A la grande surprise de Martine, je mets une cravate.

- Dommage de mettre un pull, enfin frileux comme tu es...mais tu sais que tu es chic ainsi, tu devrais rencontrer plus souvent des jeunes recluses.

- Arrête de plaisanter, la demoiselle est dans une situation dramatique, j'ai quelques craintes, c'est la première fois que je vais me trouver dans une telle position.

 

L'aîné des Galley devait me guetter, j'ai à peine le temps d'appuyer sur la sonnette que la grosse porte d'entrée s'ouvre.

- Le vent se lève et la température remonte un peu, gare à la neige...je n'ai pu attendre votre arrivée pour prévenir Marie-Lou, c'est tout de même une femme, il fallait lui laisser le temps de se pomponner un peu.

- Comment réagit-elle ?

- Elle est toute émoustillée, rarement vu dans cet état, vous avez bien fait d'insister, je suis content qu'elle accepte.

Et moi j'ai peur de me retrouver devant celle qui met ma virilité en doute car je suis pratiquement certain qu'elle le corbeau.

Je marche sur les talons de Jean, cela me rappelle notre promenade dans les bois, j'éprouvais la même angoisse.

Marie-Louise vit dans une grande pièce, deux baies vitrées l'éclairent mais d'épais rideaux filtrent la lumière. Ce qui choque, c'est la présence de posters sur les murs, ils représentent des danseuses, uniquement des danseuses d'opéra avec leurs longues et belles jambes ; je me sens oppressé. Je distingue à peine le visage de mademoiselle Galley, elle est placée à contre-jour, volontairement je présume. Elle trône sur fauteuil de bureau à roulettes et aucun indice de son infirmité n'apparaît.

Sait-elle que j'ai découvert la vérité,  que son « phantasme » l'a trahi ?

- Prenez place monsieur Passy, tu peux nous laisser papa.

La voix est douce, mélodieuse, cristalline.

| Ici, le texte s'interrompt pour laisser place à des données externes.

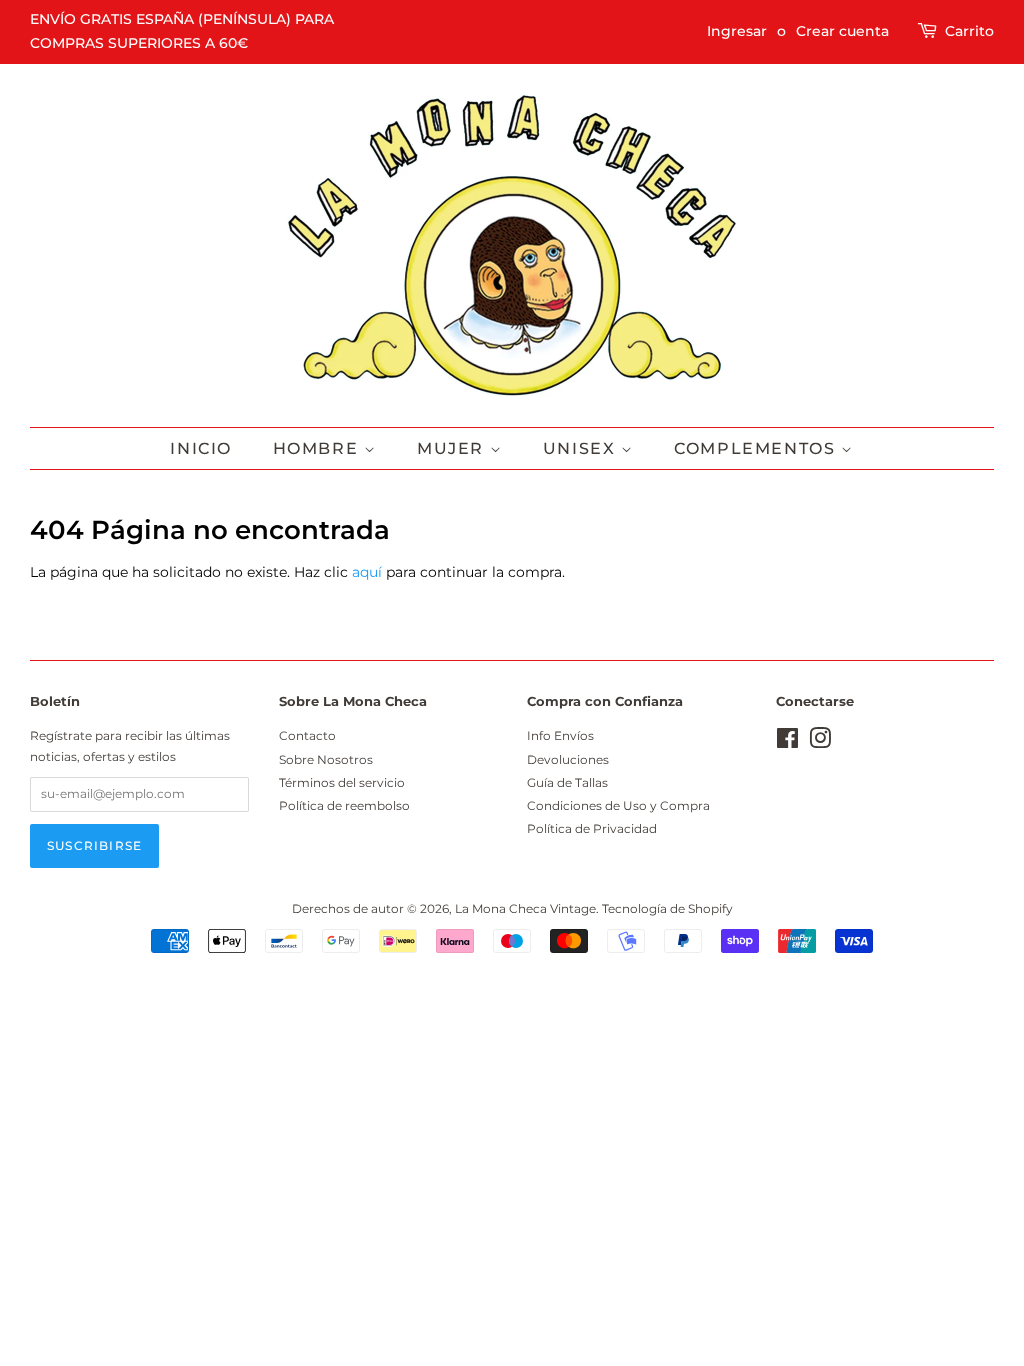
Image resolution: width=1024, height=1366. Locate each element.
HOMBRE (318, 448)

Je m'assieds gauchement sur une chaise de style au dossier droit et au siège dur. Mon premier regard est pour le matériel informatique placé sur une grande table, une imprimante Canon...Dois-je réviser mon jugement ? le bureau de la société possède une HP, à partir de cette salle, l'accès doit être possible. Un petit bureau supporte une machine à écrire, de nombreux livres sur une étagère, des policiers et des romans mais aussi des dictionnaires de toutes sortes. Au fond, à gauche, une cloison pliante masque une grande partie de la pièce.

Je m'habitue à la lumière diffuse et commence à distinguer le visage de Marie-Lou, un visage agréable encadré de longs cheveux blonds qui tombent en cascade sur un chemisier clair à peine échancré. La nymphe de la fontaine, c'est elle, malheureusement, elle ne peut plus gambader dans les genêts. Ce qui me frappe le plus, ce sont les yeux, des yeux lumineux, presque phosphorescents, son regard me paralyse comme le ferait un rayon laser. J'échappe à cette emprise, le buste est avantageux, une poitrine triomphante et une taille fine. J'arrête là mon examen, inutile de voir le reste, toute la vitalité, toute l'énergie sont concentrées dans la partie haute du corps.

- Félicitations monsieur Passy, vous êtes rapidement arrivé jusqu'à moi, je savais que je pouvais vous faire confiance,  deux lettres ont suffit, j'en avais pourtant préparée une troisième.

J'émerge de ma torpeur, je reçois de plein fouet une claque magistrale, si je m'attendais à une telle introduction. 

- Une troisième missive tout de même, vous doutiez de mes capacités déductives comme de mes capacités...

- Pardonnez-moi si je vous ai froissé, j'étais certaine que des allusions précises vous feraient réagir.

- C'était bien vous.

- Je ne vous demande pas comment vous avez trouvé ma trace à travers les lettres, nous en parlerons plus tard, éventuellement.

- Puis-je connaître les raisons de votre appel ?

- Vous êtes pressé, vous voulez boire un café ?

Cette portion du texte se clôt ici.